17 row - The mouth and back wall are completed. A frame is being erected for the construction of the arch of the cooking chamber. The heels are choking, the brick is placed on its side. After preparation, the vault of the cooking chamber is erected.
18 row - build a wall. The space between the side elements and the cooking chamber is filled with clay, sand, and broken brick backfill.
19 row - hemispherical, overlaps the opening above the sixth.
20 row - the walls of the structure are leveled, the hole above the pole is reduced. The overtube is laid out smooth, without steps - for this, the angles are chipped. Under the channel for the samovar arrange an overlap.
21 row - same as row 19.
22 row - the laying over the arch ends. The bars for mounting the samovar are constrained to ensure the free movement of gases inside the pipe. Spread the camera for soot.
23-32 rows - construction of an overtube. Mount the valve, finish the chimney (2 bricks 260 * 260 mm).
Then spread the channel. To install the damper, you need an angle of 25 * 25 mm with a thickness of 3 mm. It can be replaced with a strip or sheet. To make it convenient to use the valve, 1-2 handles are welded to it.
The damper is recommended to be made of a metal sheet - roofing steel. Its shape should correspond to the hole of the sixth shaft leading to the crucible.
The frame is pre-made and mounted in the masonry of the mouth, secured with a mortar or anchor method.It performs the function of formwork during the construction of the arch.
Option 3 - photo gallery of self-construction
For heating a large house, the best option is a stove with a stove, a stove bench, a cooking chamber and two fireboxes.
Ducts are located under a heating shield, which enhances heat transfer and is located on a stove with a stove. The thickness of the back wall is 28 cm, of which 12.5 mm is sand filling.
As a solution - a mixture of clay (local), which must first be soaked and filtered. Sand should also be sieved to eliminate debris and large inclusions. The main material for masonry is a red brick, which previously passes through a strict selection, and then is soaked in water. The process is long and tedious, but the result is excellent.
A brick cutting machine or a special machine with wet stone cutting may be required to cut bricks.
To reduce heat loss, a deflector is installed on the pipe. Gypsum plaster for finishing does not retain heat. The oven was dried for 10 days.
The author did not provide the order of this furnace, but there is a photo showing the nuances of the masonry and the arrangement of the furnace elements. We offer phased photos with the recommendations of the wizard.
You can experiment with different segments of the furnace, change them as you wish. The main thing is not to change key details and masonry order.

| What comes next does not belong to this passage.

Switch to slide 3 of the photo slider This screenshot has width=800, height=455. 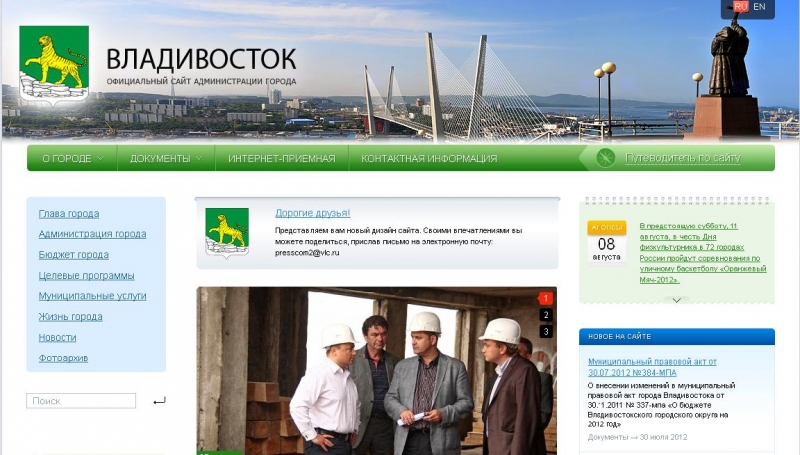coord(546,332)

Each stage of work requires a different amount of time - some elements are built quickly, others require drying of the solution. If the masonry has not been set, it is better to redo it immediately than to subsequently disassemble the entire furnace.

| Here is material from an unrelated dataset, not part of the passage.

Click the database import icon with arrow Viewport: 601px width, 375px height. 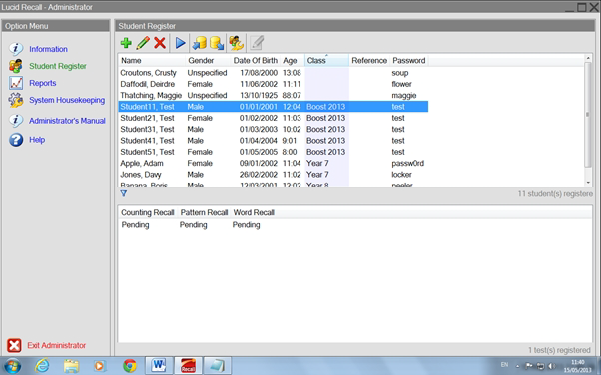tap(199, 43)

After finishing the masonry of the Russian stove with a stove bench, the last stage remains - the exterior design. Plaster is considered to be a traditional way of facing with a gypsum mixture, which is leveled and then dried or decorated with paintings, tiles, etc.
As you can see, some knowledge of the basics of furnace business and engineering skills can lead to a wonderful result - the construction of a stove with your own hands. By the way, the construction was erected by one person.
Conclusions and useful video on the topic
The order of construction of a structure with a stove bench and a flood:
Overview of a traditional technology kiln:
Overview of the Kuznetsov stove with a stove bench:
The presence of a stove bench at the Russian stove does not mean the complexity of its design, so you can start building a useful and even fashionable structure yourself.However, do not forget to carefully study the topic, delve into the nuances of masonry and enlist the support of a specialist - an experienced master stove-maker.